(Collected data)
##########

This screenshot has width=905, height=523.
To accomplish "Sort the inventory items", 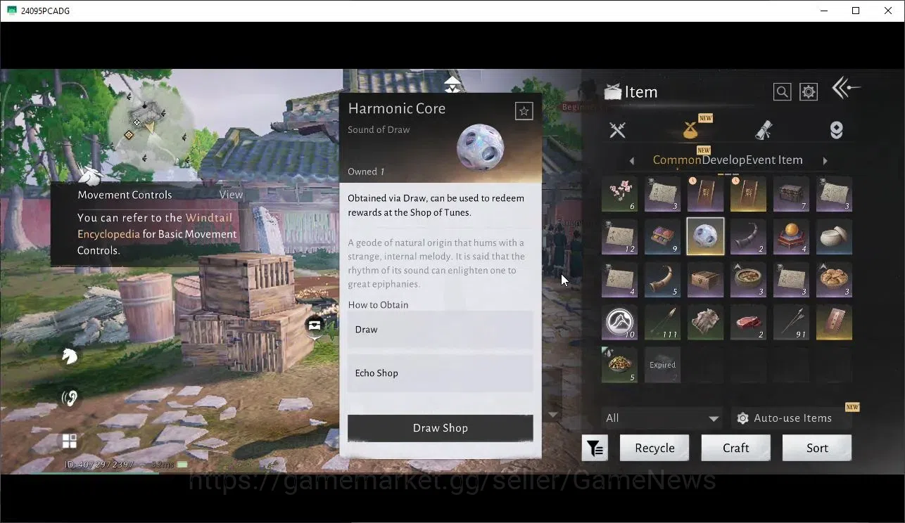I will pyautogui.click(x=817, y=448).
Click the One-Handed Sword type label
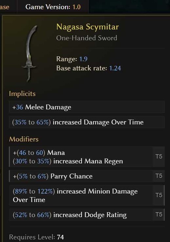 click(87, 38)
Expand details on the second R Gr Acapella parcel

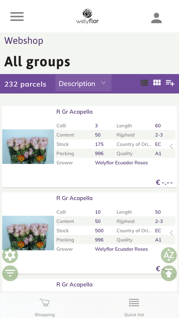[x=171, y=233]
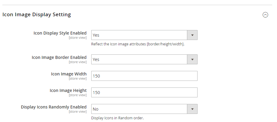
Task: Click the arrow on Display Icons Randomly Enabled select
Action: coord(192,109)
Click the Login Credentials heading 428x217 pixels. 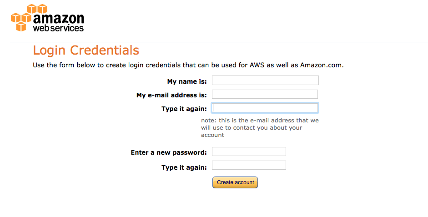point(86,50)
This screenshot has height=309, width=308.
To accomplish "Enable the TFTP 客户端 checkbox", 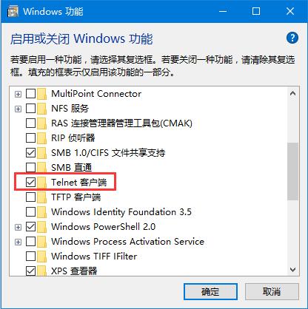I will click(30, 197).
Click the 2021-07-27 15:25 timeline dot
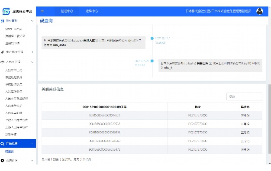 [x=152, y=61]
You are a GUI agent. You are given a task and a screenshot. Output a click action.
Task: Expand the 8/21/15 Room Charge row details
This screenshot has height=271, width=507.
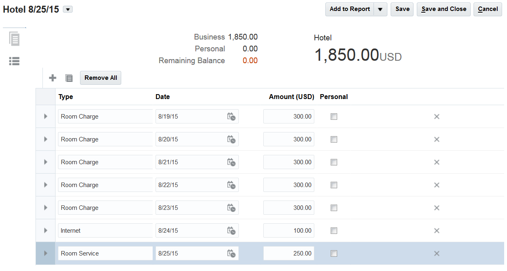point(45,162)
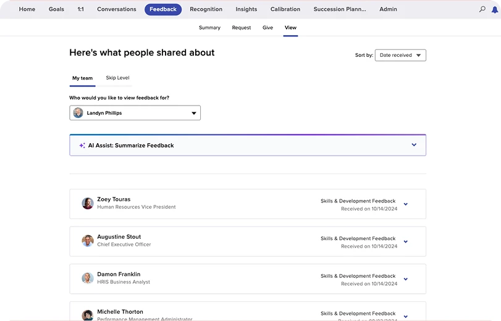Image resolution: width=501 pixels, height=321 pixels.
Task: Open the Recognition menu item
Action: point(206,9)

##########

■ Work instruction: The copy should begin at the line containing "Task: Expand the" and end at the last line of the data above; please restate those lines word for word without the pictures.

■ Output below:
Task: Expand the 8/21/15 Room Charge row details
This screenshot has height=271, width=507.
point(45,162)
Image resolution: width=501 pixels, height=321 pixels.
Task: Open the Recognition menu item
Action: point(206,9)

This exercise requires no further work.